TASK BRIEF:
A complete, word-for-word restatement of the entries is needed.

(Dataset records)

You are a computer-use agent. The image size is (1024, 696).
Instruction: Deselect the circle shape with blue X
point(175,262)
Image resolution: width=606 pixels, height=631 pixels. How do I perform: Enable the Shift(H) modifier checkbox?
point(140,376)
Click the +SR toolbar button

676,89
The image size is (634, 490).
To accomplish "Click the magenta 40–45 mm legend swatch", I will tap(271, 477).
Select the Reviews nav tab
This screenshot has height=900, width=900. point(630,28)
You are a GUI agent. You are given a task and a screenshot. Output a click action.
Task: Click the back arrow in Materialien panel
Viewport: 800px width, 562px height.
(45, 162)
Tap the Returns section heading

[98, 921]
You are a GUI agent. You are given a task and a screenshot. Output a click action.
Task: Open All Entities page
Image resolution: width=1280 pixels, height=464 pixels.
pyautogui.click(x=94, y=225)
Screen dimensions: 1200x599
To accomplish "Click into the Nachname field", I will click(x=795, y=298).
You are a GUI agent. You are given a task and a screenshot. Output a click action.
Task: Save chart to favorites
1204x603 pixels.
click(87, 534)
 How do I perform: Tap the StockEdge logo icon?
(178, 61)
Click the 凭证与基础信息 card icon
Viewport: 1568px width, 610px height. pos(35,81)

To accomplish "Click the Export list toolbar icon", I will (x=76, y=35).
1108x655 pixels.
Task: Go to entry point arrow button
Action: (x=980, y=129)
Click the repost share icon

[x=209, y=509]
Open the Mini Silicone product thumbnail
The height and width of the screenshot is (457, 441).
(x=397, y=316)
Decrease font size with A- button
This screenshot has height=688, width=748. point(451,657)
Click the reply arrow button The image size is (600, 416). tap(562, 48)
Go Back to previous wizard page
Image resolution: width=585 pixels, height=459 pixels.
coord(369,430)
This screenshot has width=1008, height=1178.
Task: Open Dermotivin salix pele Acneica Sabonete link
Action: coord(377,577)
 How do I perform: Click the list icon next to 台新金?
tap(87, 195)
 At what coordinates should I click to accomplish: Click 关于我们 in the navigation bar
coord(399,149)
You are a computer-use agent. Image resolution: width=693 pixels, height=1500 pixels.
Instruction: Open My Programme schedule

OUTPUT FOR THIS TASK:
You are a computer-use agent. The image size is (1024, 696).
Instruction: Deselect the circle shape with blue X
point(175,262)
Image resolution: width=606 pixels, height=631 pixels. How do I perform: Enable the Shift(H) modifier checkbox?
point(140,376)
Click the +SR toolbar button

676,89
The image size is (634, 490).
To accomplish "Click the magenta 40–45 mm legend swatch", I will tap(271, 477).
Select the Reviews nav tab
This screenshot has height=900, width=900. point(630,28)
You are a GUI agent. You are given a task and a screenshot. Output a click action.
Task: Click the back arrow in Materialien panel
Viewport: 800px width, 562px height.
(45, 162)
Tap the Returns section heading

[98, 921]
You are a GUI agent. You are given a task and a screenshot. Output a click action.
Task: Open All Entities page
Image resolution: width=1280 pixels, height=464 pixels.
pyautogui.click(x=94, y=225)
Screen dimensions: 1200x599
To accomplish "Click into the Nachname field", I will click(x=795, y=298).
You are a GUI agent. You are given a task and a screenshot. Output a click action.
Task: Save chart to favorites
1204x603 pixels.
click(87, 534)
 How do I perform: Tap the StockEdge logo icon?
(178, 61)
Click the 凭证与基础信息 card icon
Viewport: 1568px width, 610px height. pos(35,81)

To accomplish "Click the Export list toolbar icon", I will (x=76, y=35).
1108x655 pixels.
Task: Go to entry point arrow button
Action: (x=980, y=129)
Click the repost share icon

[x=209, y=509]
Open the Mini Silicone product thumbnail
The height and width of the screenshot is (457, 441).
(x=397, y=316)
Decrease font size with A- button
This screenshot has height=688, width=748. point(451,657)
Click the reply arrow button The image size is (600, 416). tap(562, 48)
Go Back to previous wizard page
Image resolution: width=585 pixels, height=459 pixels.
coord(369,430)
This screenshot has width=1008, height=1178.
Task: Open Dermotivin salix pele Acneica Sabonete link
Action: coord(377,577)
 How do I perform: Click the list icon next to 台新金?
tap(87, 195)
 At what coordinates should I click to accomplish: Click 关于我们 in the navigation bar
coord(399,149)
You are a computer-use agent. Image resolution: width=693 pixels, height=1500 pixels.
Instruction: Open My Programme schedule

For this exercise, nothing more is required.